It was not easy going. The trees were
thorny and scraped at my skin through my jeans, and I had to watch where I put
my feet because of the danger of stepping on a snake. The heat was still
intense, and I hadn’t even had a glass of water since the morning. But there
was no way but onward; I couldn’t return to the village even if I’d wanted to,
not after I’d declared that I’d go on alone.
I’d estimated that about two hours’ walking
should see me through the forest and onto the road by which we’d come, and
after that it would be at most another half an hour’s slog to the town. That
would even give me a little time to refresh myself before the evening train
arrived. But an hour and a half passed, and I was still pushing through the undergrowth,
which seemed denser than ever, the thorns like fingers grabbing at my clothes
to hold me back. And then, suddenly, as though by magic, the worst of the scrub
was gone. The tangle of undergrowth was still around, but lesser, lower to the
ground, and it was much easier to go onward.

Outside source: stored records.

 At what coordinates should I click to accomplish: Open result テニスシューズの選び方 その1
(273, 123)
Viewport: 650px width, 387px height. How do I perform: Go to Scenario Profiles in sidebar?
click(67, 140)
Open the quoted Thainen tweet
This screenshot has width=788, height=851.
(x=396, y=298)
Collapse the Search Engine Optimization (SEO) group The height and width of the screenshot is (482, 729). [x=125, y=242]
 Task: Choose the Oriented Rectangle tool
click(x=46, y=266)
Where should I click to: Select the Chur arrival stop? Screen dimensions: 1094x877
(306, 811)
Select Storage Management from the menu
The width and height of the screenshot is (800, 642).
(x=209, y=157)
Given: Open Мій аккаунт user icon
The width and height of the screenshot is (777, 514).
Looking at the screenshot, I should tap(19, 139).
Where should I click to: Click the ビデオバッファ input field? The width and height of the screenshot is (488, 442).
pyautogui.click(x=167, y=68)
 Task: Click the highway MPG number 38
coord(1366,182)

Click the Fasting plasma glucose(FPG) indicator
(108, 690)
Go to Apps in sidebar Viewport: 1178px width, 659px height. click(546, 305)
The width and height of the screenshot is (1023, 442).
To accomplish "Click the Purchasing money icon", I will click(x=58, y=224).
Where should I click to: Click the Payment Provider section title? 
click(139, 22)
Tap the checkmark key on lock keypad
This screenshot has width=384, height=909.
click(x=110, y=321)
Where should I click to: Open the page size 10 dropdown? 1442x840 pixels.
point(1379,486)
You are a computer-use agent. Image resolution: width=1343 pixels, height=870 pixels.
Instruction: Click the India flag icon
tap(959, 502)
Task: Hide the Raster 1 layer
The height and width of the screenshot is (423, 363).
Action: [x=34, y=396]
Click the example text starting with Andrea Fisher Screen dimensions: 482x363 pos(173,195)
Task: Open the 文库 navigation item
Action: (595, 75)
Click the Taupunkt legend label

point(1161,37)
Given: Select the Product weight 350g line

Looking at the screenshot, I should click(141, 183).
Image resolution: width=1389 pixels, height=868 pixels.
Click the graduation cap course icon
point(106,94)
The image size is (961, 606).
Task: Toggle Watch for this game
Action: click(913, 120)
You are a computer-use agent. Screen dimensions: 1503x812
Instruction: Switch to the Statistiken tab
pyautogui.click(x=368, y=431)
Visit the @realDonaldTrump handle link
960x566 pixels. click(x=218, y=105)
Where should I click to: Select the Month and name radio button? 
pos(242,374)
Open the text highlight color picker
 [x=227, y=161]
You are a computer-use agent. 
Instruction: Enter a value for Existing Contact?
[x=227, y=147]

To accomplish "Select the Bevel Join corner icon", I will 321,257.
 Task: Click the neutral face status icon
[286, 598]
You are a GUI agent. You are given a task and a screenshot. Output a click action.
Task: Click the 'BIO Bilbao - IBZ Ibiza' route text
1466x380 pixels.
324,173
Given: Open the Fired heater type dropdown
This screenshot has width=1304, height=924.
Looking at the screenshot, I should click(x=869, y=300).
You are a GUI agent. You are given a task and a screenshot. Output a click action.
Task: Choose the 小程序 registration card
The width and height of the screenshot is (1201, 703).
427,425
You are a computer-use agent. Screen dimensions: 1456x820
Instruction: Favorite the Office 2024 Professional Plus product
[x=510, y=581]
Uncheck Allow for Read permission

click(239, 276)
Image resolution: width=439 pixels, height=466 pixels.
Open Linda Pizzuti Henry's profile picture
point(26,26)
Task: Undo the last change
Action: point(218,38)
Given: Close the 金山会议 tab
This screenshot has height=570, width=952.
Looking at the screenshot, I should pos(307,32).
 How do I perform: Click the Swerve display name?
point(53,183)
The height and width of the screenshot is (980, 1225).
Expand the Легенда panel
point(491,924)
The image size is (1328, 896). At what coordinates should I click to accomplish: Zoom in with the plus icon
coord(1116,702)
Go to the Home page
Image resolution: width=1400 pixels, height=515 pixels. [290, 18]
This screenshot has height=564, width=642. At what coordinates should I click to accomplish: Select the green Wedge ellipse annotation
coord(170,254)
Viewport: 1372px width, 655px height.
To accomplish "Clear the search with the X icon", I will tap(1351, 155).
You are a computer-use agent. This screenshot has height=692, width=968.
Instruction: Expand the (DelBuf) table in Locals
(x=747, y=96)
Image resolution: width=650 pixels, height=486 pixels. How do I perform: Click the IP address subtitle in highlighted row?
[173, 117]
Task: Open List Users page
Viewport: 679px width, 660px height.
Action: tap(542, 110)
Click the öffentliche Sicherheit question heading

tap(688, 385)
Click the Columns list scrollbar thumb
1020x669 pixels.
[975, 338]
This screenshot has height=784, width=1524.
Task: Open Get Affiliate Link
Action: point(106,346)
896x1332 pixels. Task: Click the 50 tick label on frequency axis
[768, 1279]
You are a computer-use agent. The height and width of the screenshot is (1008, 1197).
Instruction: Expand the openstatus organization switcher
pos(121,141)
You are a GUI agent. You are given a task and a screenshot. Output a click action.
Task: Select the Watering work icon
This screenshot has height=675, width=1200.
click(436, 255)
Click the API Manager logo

I looked around me in surprise, and then it
was that I saw the ruins. They were obviously very old, overgrown and blurred
by time, but still clearly visible – tumbled mud bricks, the remnants of walls,
and a pit that must once have been a well, all covered by the dun brown tangle
of dry grass.
Despite my hurry, curiosity made me pause a
few moments amongst this desolation. It must have been a fairly substantial
settlement once, I thought, larger than the godforsaken village where I’d been
earlier, and I wondered what had happened to it. And then my foot struck
against something which rolled away, and I looked down to find that what I’d kicked
was a human skull.
Yes, it was a skull, the dome of the
cranium partly caved in, the teeth gone from the jaw and the eye sockets filled
with debris. And, looking around, I saw other bones, partly buried, ribs and
the long bones of the limbs. Only a little further I found another two or three
skeletons, their bones mingled together and covered by the earth and grass. One
of the skulls had a hole in the centre of the forehead, for all the world like
a bullet hole. But how could that be?
Clearly, I thought, the villagers must know
of this place and the skeletons, and in their superstitious little minds have
created a taboo out of it. Clearly, also, there must be some kind of mystery here,
something that needed to be explored. I wished I could stay longer and sift
through the ruins for a clue, but the sun was already touching the tree tops to
the west and the shadows were growing long, so, most reluctantly, I had to
hurry on again. Before going on, on a sudden impulse I picked up a fragment of brick
and put it in my pocket. It was scorched, as though from a fire.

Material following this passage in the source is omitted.